— Begin Provided records —
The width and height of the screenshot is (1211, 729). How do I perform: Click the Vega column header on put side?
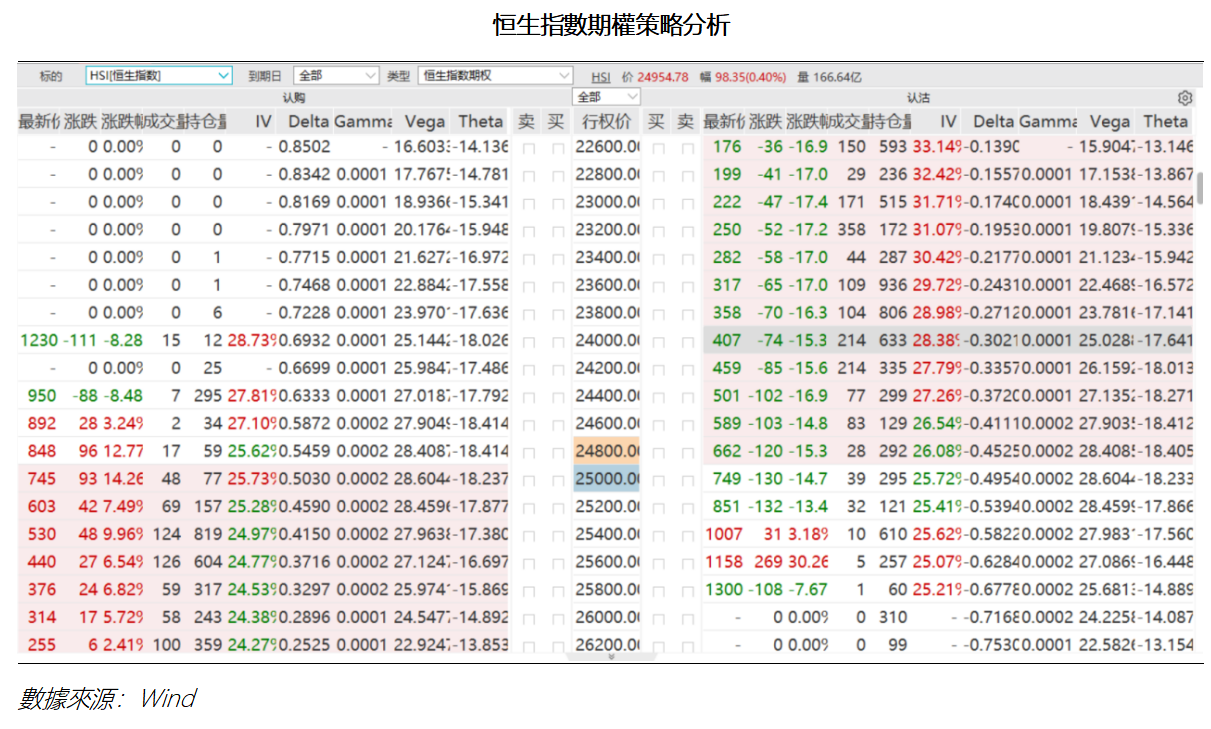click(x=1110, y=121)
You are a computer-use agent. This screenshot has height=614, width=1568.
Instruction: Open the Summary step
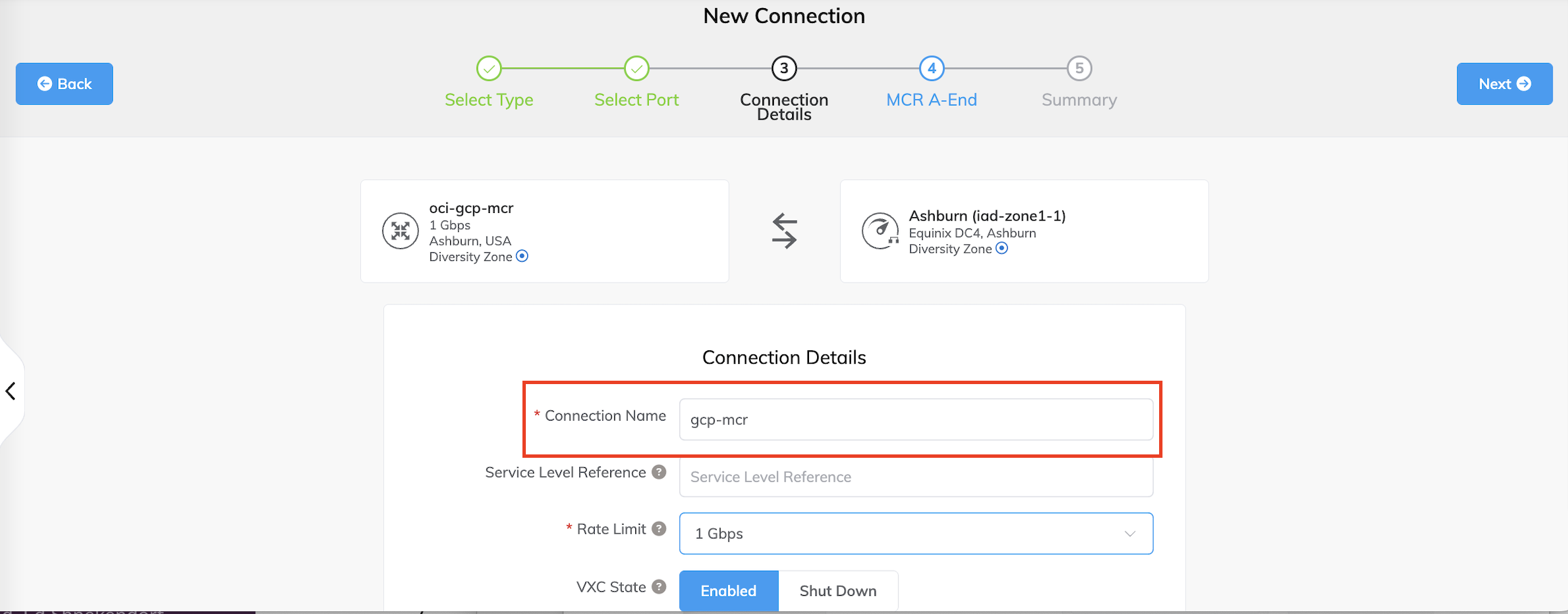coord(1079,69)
— End Provided records —
— Begin Provided records —
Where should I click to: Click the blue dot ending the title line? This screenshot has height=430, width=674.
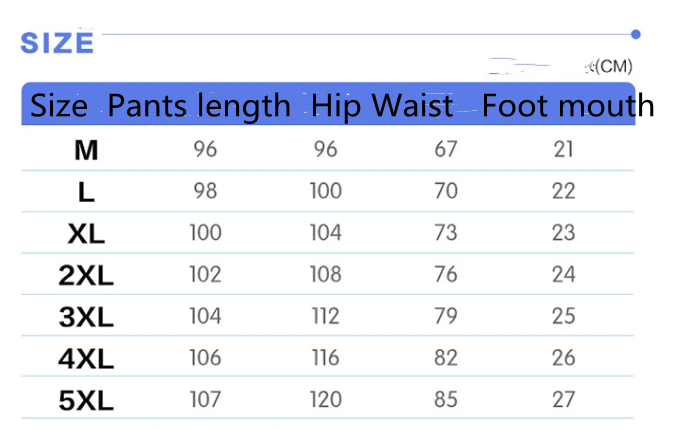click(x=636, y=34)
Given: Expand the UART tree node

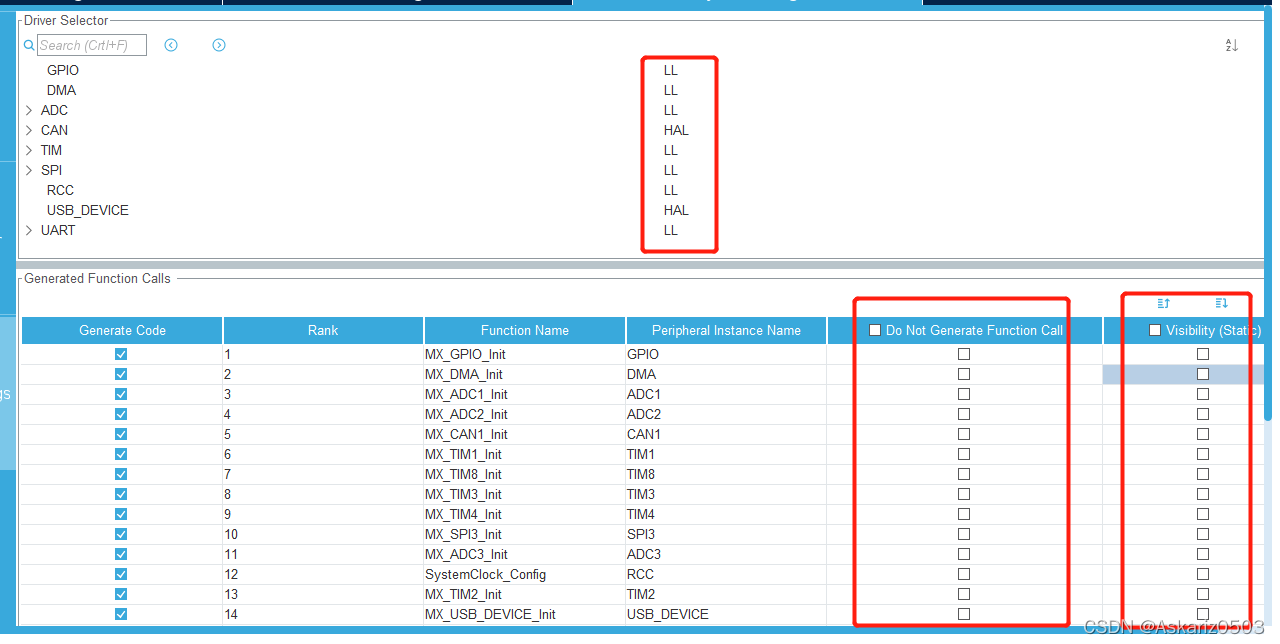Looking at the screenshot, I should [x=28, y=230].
— End Provided records —
— Begin Provided records —
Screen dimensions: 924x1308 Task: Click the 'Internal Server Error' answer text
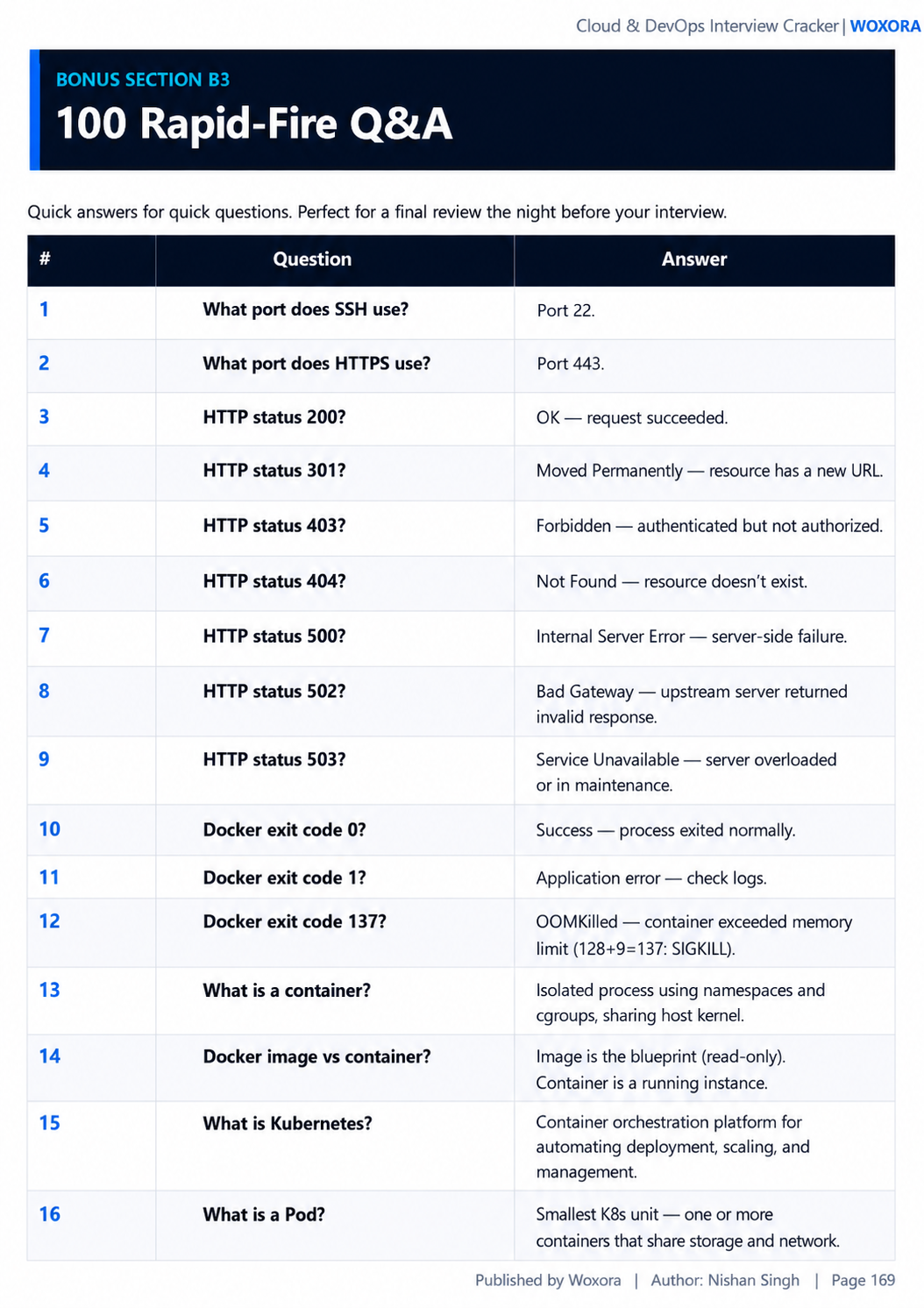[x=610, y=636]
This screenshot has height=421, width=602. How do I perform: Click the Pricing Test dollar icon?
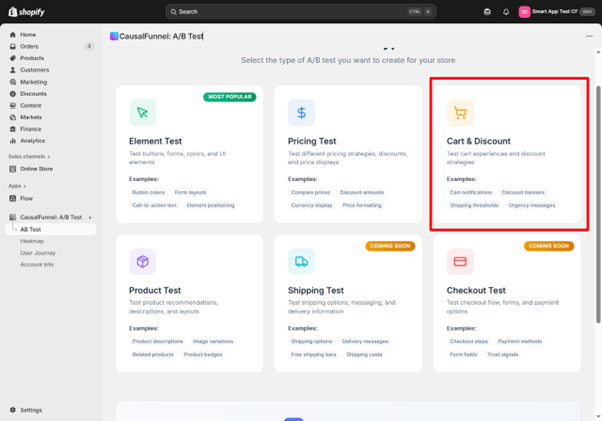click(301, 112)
— End Provided records —
* Brief
Reproduce only those lines of the records in which the word "This" occurs, omitting every other line.

* Exercise result
You are a computer-use agent. This screenshot has height=614, width=1568.
Where should I click to: Click the blue dot ending the title line? This screenshot has height=430, width=674.
This screenshot has height=421, width=602. How do I perform: Click the Pricing Test dollar icon?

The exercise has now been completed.